* Miners have fallen to a mid-March low because to fears about China.
* The volatility index in the Eurozone has risen above 30.
* Stocks in France are looking past Macron's electoral victory.
On April 25, Reuters reported that On Monday, the main European market indexes sank more than 1% as concerns about a Chinese economic slowdown and quick interest rate hikes in the United States eclipsed relief from French President Emmanuel Macron's election triumph over the weekend.
The STOXX 600 index fell 1.5 percent to its lowest level since mid-March, with the FTSE 100 in the UK falling 1.9 percent and the DAX in Germany down 1.2 percent.

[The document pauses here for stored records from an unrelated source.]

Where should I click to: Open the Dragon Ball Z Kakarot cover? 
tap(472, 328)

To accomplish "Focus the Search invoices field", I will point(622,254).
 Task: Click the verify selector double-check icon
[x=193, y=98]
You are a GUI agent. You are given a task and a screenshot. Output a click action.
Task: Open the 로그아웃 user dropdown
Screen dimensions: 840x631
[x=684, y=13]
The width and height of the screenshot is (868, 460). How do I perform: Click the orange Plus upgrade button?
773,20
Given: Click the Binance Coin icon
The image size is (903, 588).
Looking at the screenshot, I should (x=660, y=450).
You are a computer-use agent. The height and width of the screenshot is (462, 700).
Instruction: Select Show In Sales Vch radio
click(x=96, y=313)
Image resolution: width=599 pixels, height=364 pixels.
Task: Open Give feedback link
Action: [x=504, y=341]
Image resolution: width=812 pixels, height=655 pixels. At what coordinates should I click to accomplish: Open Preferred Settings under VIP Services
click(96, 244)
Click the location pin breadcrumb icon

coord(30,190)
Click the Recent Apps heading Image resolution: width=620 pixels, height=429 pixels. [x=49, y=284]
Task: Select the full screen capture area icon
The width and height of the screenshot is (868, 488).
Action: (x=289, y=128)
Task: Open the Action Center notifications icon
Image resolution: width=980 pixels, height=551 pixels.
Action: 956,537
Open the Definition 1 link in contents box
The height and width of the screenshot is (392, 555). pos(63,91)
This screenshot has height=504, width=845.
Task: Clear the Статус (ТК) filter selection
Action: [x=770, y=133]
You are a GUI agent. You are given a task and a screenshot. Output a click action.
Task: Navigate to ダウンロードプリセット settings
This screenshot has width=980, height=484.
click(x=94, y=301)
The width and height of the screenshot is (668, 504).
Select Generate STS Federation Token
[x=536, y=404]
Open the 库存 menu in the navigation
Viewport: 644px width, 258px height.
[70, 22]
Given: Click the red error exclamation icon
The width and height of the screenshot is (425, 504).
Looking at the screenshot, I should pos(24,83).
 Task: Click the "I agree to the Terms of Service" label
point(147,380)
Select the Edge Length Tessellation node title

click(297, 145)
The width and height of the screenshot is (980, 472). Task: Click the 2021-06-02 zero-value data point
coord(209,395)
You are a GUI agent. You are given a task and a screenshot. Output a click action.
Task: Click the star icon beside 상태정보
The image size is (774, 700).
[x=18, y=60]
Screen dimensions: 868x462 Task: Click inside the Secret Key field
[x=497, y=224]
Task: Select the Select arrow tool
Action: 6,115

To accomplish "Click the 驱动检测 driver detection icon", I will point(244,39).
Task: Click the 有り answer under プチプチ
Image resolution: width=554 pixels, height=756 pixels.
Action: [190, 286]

China-related companies, such as miners, oil & gas, and luxury stocks, were among the worst performers in Europe, as fears rose that Beijing will follow Shanghai's lead and impose a lockdown.
Industrial metal prices plummeted on concerns about dwindling demand from main metals customer China, sending miners down 5.8% to a one-month low, while oil and gas companies sank 3.3 percent.
Even though pro-EU moderate Macron easily defeated far-right candidate Marine Le Pen in Sunday's election, France's CAC 40 fell 1.6 percent, caught in a wider risk-off trend.
After surveys put Macron in the lead, French stocks have outperformed the wider STOXX 600 index in the last two weeks, reassuring markets about France's commitment to an integrated Europe, even if his economic plan now hinges on parliamentary elections in June.
This came after a brief period of market turbulence, during which surveys showed that Macron had a slim lead over Le Pen, who favors nationalizing vital businesses and lowering taxes.
"What we've seen over the last two weeks is a revaluation of Macron's triumph as surveys have widened. So it's excellent news for the market, but the impact should be limited today "Societe Generale's head of European equity strategy, Roland Kaloyan, stated.
"Today's fresh story is about China, and the market is particularly concerned about the implications for supply chains."
Other defensive sectors such as food and beverage and telecom companies, which tend to gain during times of economic uncertainty, were the weakest decliners.
Following a sell-off earlier in April, shares of French infrastructure companies Eiffage and Vinci rose more than 1% each, despite fears that the companies would be nationalized by Le Pen.
For the first time in over two weeks, a measure of eurozone stock market volatility surpassed 30 points.
Investors priced in aggressive actions by the US Federal Reserve to tame inflation, knocking rate-sensitive growth shares. European markets suffered last week, taking cues from Wall Street indexes, as investors priced in aggressive actions by the US Federal Reserve to tame inflation, knocking rate-sensitive growth shares.
144 of the STOXX 600 firms are slated to publish quarterly results this week, making it a busy week for earnings.
Philips, a Dutch health-tech giant, fell 10.8% to its lowest level since 2016 after announcing a drop in first-quarter profit due to a global components shortage and a large ventilator recall.
Ubisoft, a French game company, rose 5% on Friday after a report indicated the "Assassin's Creed" creator is drawing early purchase interest from buyout groups.